Transcribe the part of the passage on lifelong learning that starts at "Traditional approach to" and ends at "retreat & relax.".

■ TEXT SECTION
....
The process of learning has always been associated with children and youth; the word learning here includes both its dimensions, “informal” as well as “formal”. Informal learning starts with mother immediately after the child is born with various gestures / sounds / rhymes / songs. As the child grows up, elders start teaching through formal & philosophical stories, mythological figures, and so on. And then starts the formal learning process through school education and then college & higher education. All these aim at building both technical as well as soft / life skills.
Traditional approach to learning says that the process of learning (acquiring new knowledge / skills) ends as soon as one enters the professional world. What one does after that is to enhance learning through life experiences and nothing beyond that. What it implies is that the journey of attaining new knowledge through learning attempts comes to an end with adulthood. And therefore, the traditional thought has always stood in the way of any learning efforts by seniors who are old and retired. The philosophy has been that as you are retired, you have learnt enough and now it’s time for you to retreat & relax.
....
■ DATA FOR REVIEW
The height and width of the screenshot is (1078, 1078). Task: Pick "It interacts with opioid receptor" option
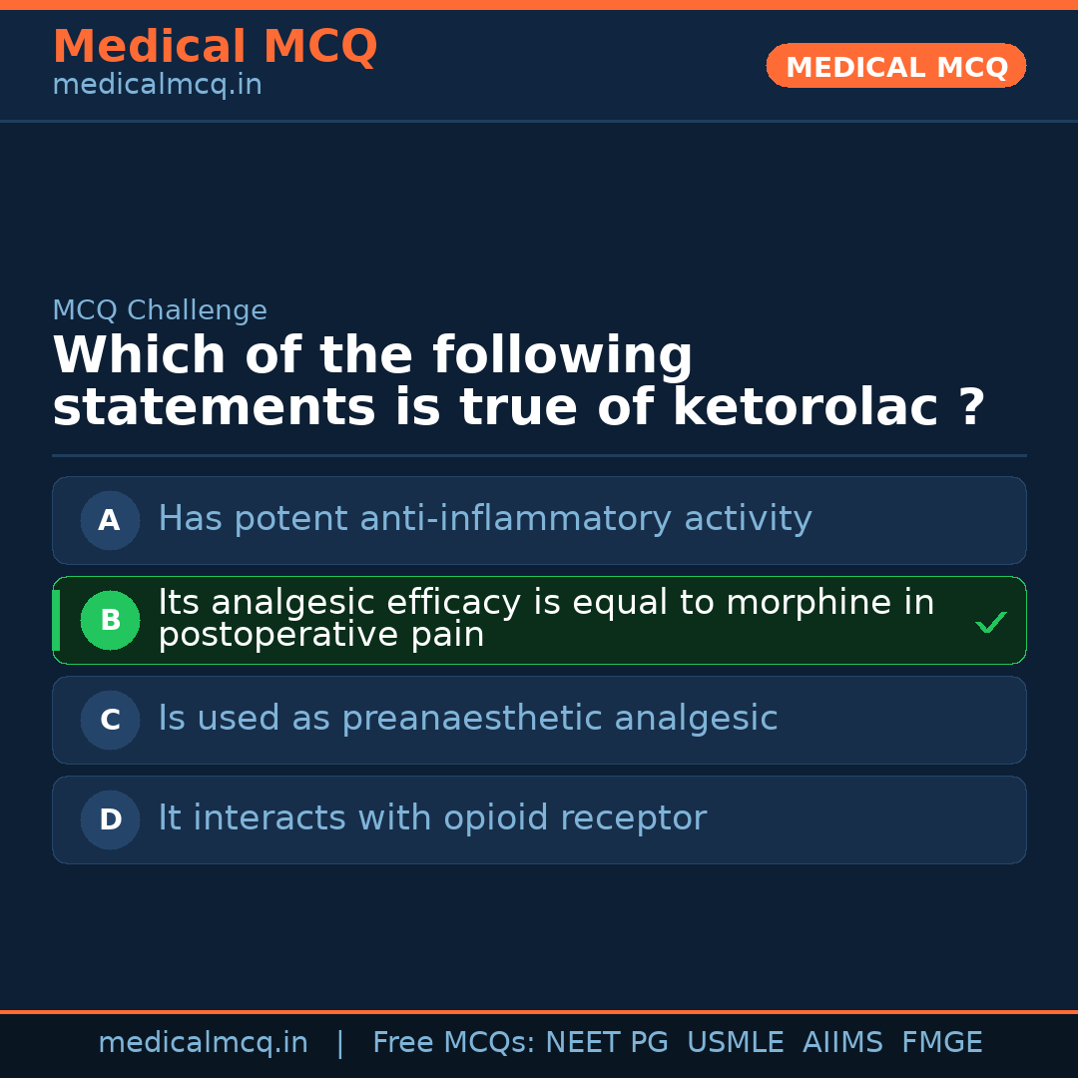tap(432, 818)
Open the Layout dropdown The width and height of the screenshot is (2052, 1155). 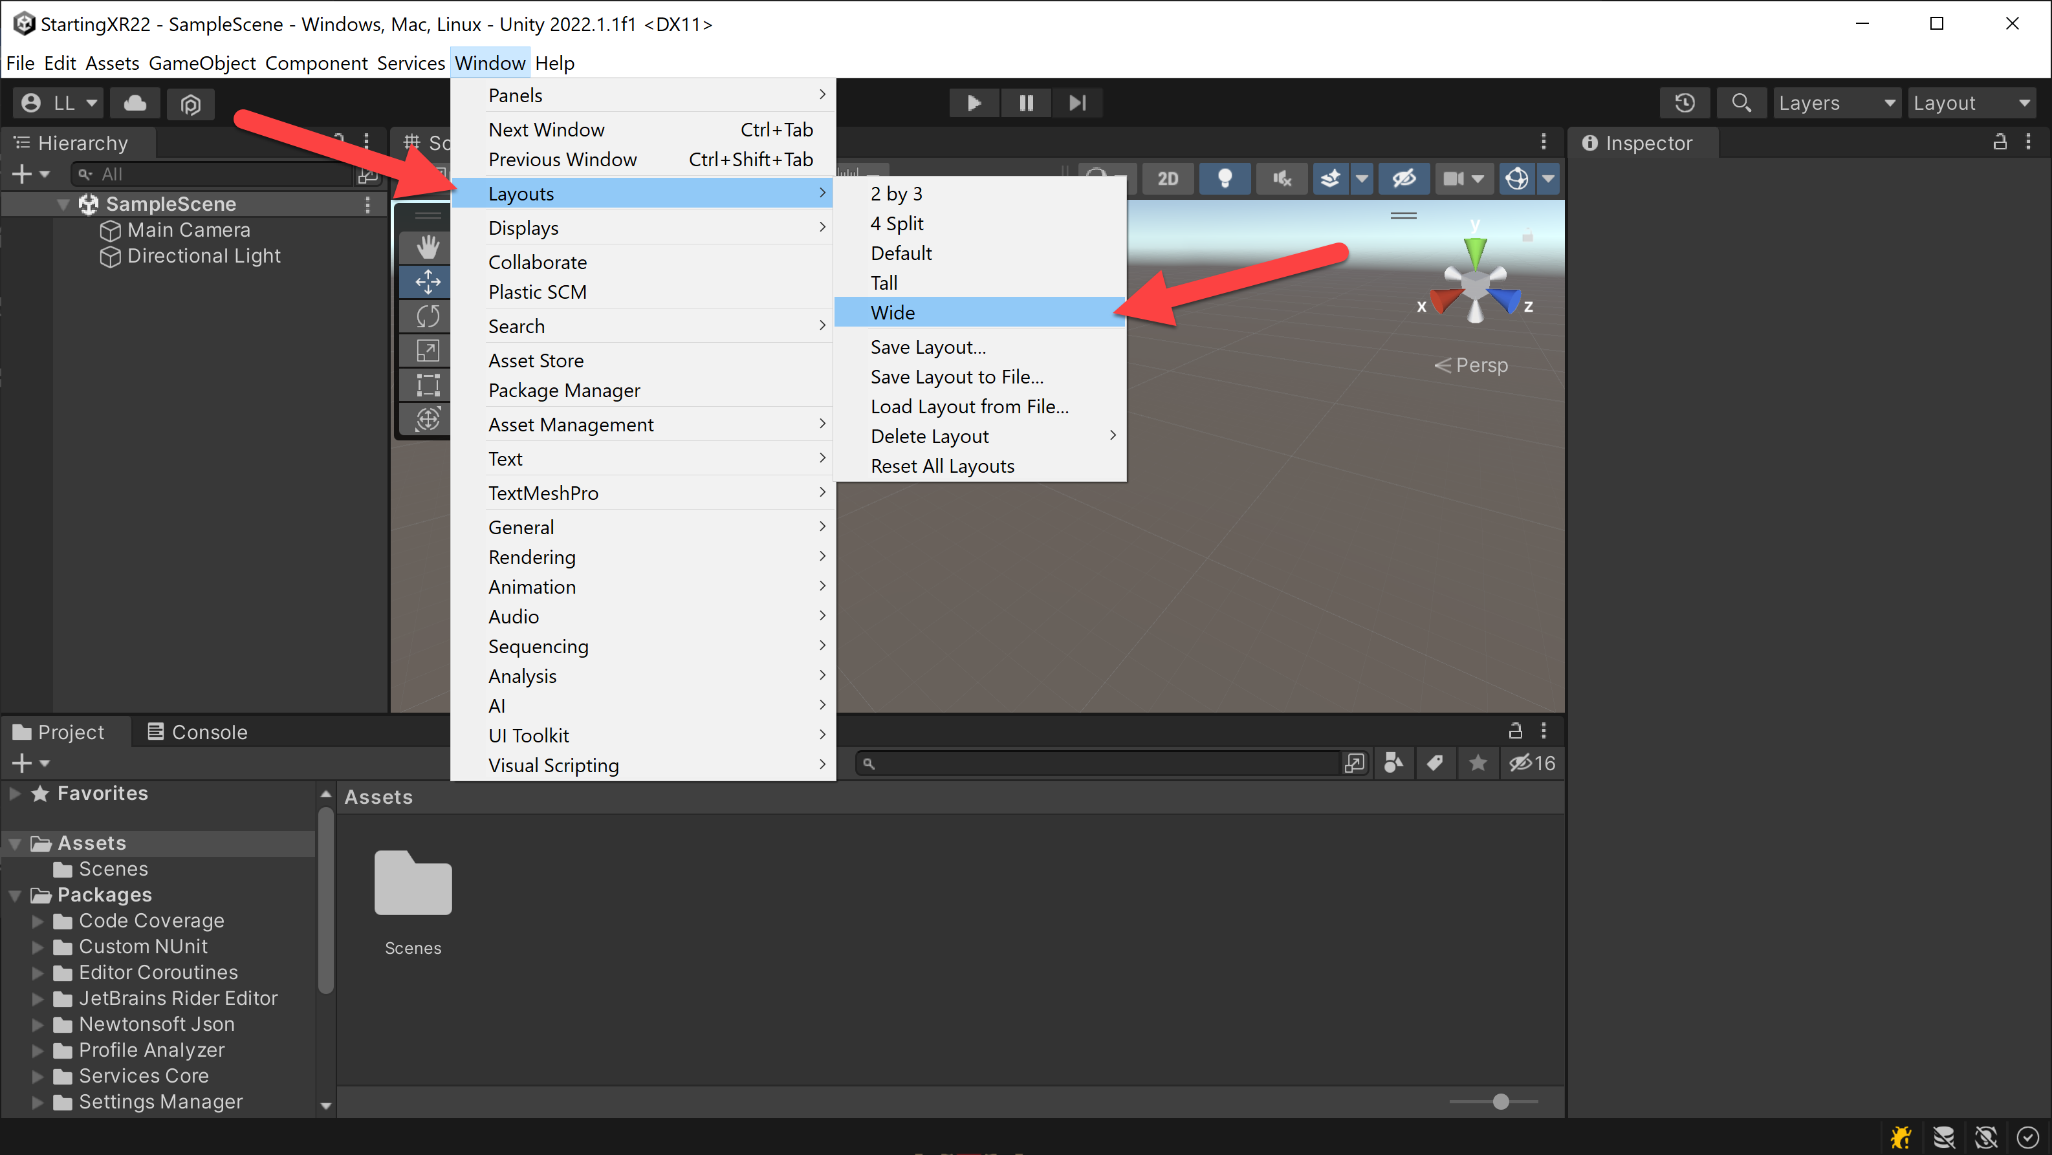tap(1971, 103)
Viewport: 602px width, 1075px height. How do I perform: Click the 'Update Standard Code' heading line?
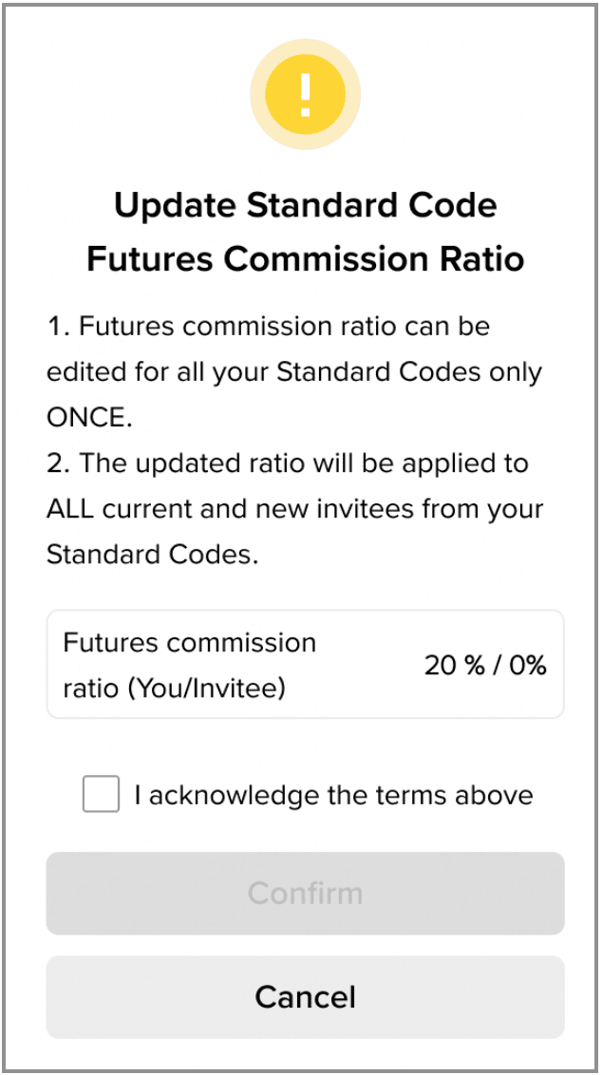[305, 205]
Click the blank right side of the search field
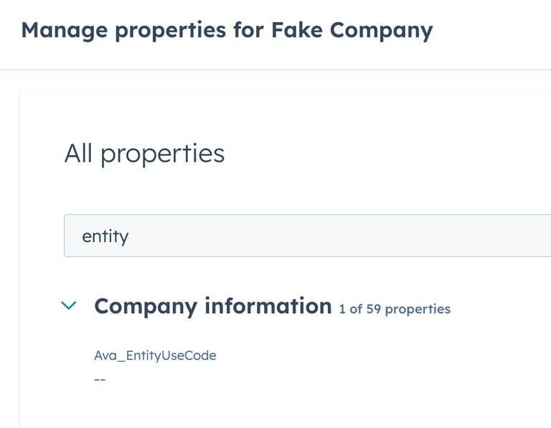 click(x=466, y=236)

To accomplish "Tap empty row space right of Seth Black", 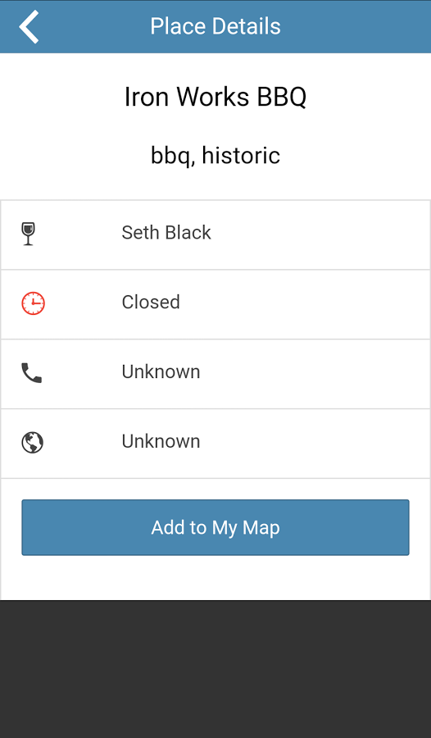I will tap(320, 235).
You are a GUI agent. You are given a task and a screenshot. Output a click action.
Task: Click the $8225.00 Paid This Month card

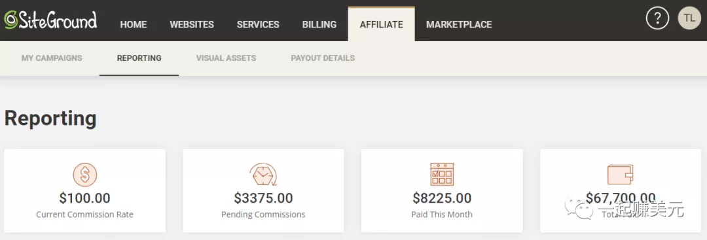[x=442, y=191]
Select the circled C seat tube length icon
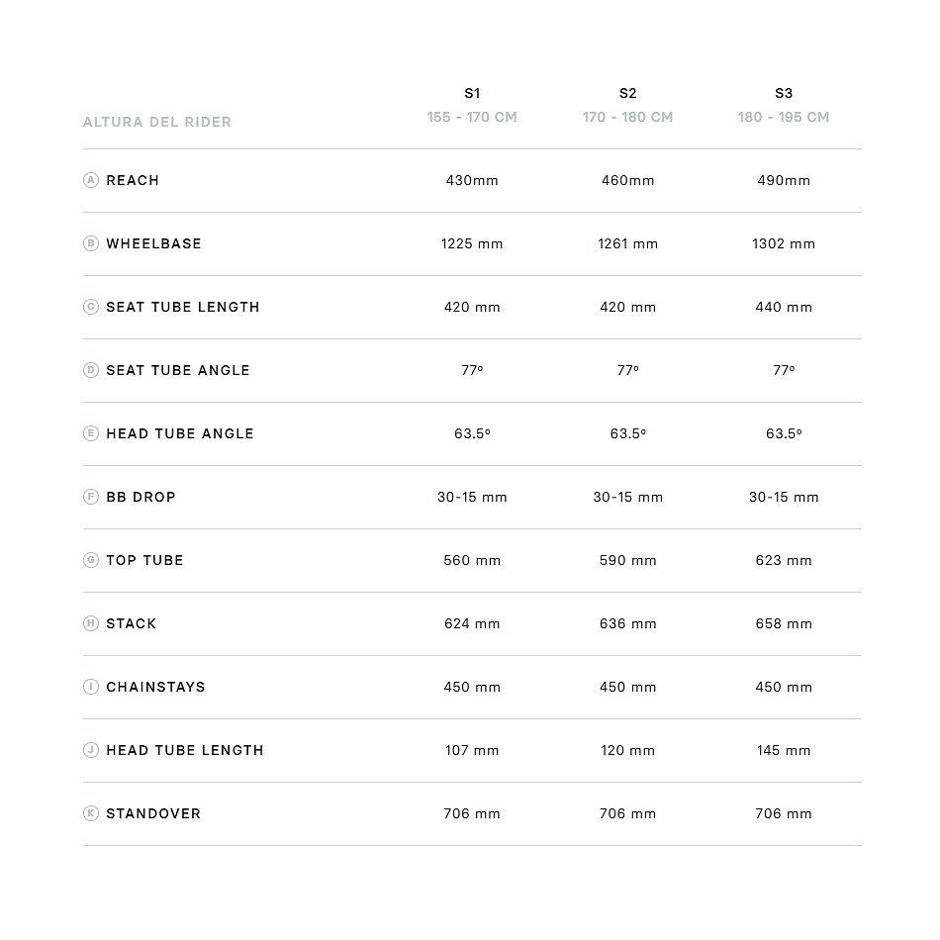The width and height of the screenshot is (940, 940). click(x=91, y=307)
....
■ PROBLEM SOLUTION
Traditional approach to learning says that the process of learning (acquiring new knowledge / skills) ends as soon as one enters the professional world. What one does after that is to enhance learning through life experiences and nothing beyond that. What it implies is that the journey of attaining new knowledge through learning attempts comes to an end with adulthood. And therefore, the traditional thought has always stood in the way of any learning efforts by seniors who are old and retired. The philosophy has been that as you are retired, you have learnt enough and now it’s time for you to retreat & relax.